Основні поняття
A data-driven approach to enhance the hand region of interest (ROI) estimation in MediaPipe Holistic, leveraging an enriched feature set including additional hand keypoints and the z-dimension, to improve accuracy and robustness across diverse hand orientations.
Анотація
The paper addresses a critical flaw in the hand ROI prediction of MediaPipe Holistic, which struggles with non-ideal hand orientations, affecting the accuracy of downstream applications like sign language recognition. The authors propose a data-driven approach to enhance the ROI estimation by utilizing an enriched feature set, including additional hand keypoints (shoulder, elbow, thumb) and the z-dimension, in addition to the existing wrist, index, and pinky keypoints.

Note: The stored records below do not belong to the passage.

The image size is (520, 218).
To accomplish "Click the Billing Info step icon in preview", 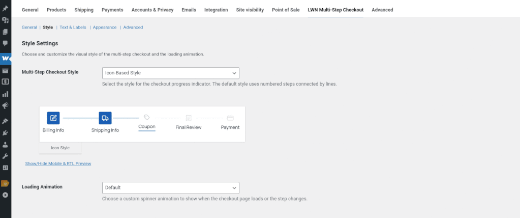I will coord(53,118).
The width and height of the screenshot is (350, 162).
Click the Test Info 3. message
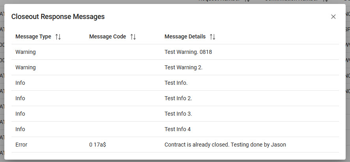(x=178, y=114)
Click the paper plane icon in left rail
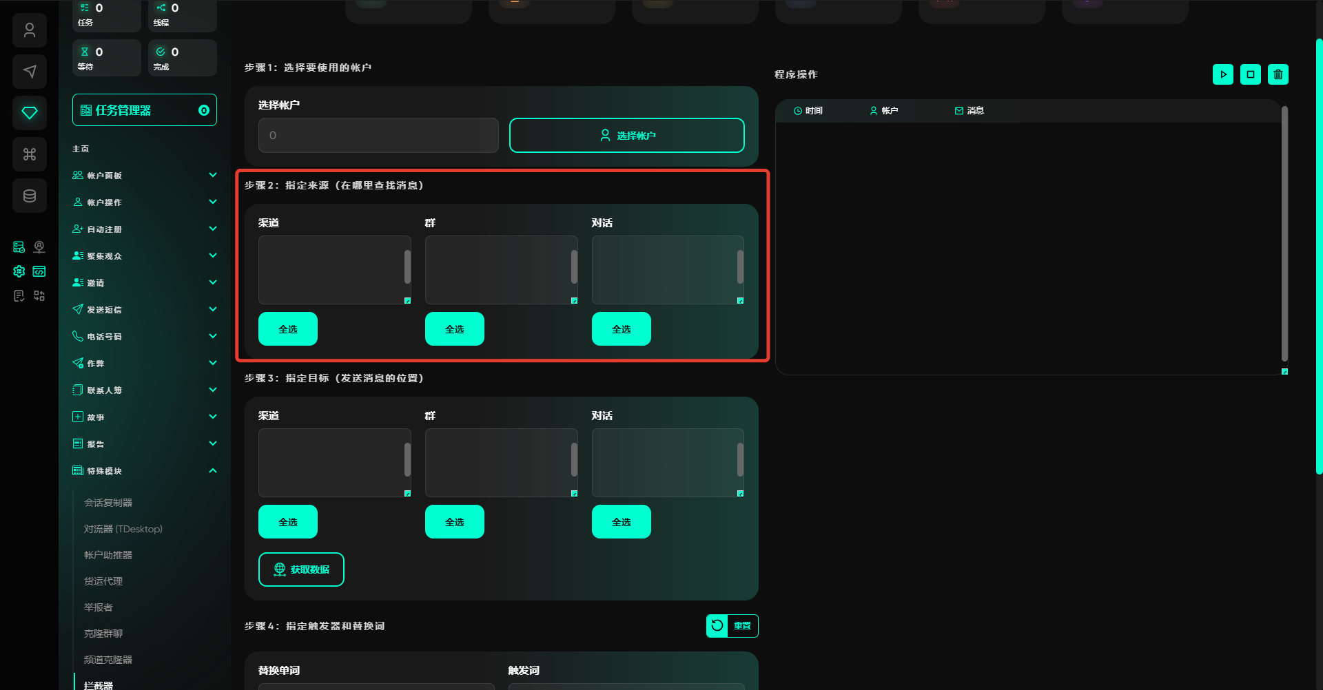 point(29,72)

The authors evaluate their approach on the Panoptic Hand DB dataset, comparing the performance of their proposed method against the original MediaPipe Holistic approach. The results demonstrate that the new method achieves better estimates, with higher Intersection-over-Union (IoU) compared to the current method. Specifically, the authors train three separate MLPs to predict the center, size, and angle of the hand ROI, and find that the MLP-based approach outperforms the original heuristic-based method in terms of center and scale prediction, although it struggles with rotation prediction.
The authors also note that their proposed solution, while an improvement over the current methodology, should not be considered the final solution. They encourage users to explore additional optimizations and validate them on larger datasets. The authors have made their code available to facilitate future improvements.
Статистика
The minimum IoU using the original method is 3%, while the new method achieves a minimum of 16% on the test set.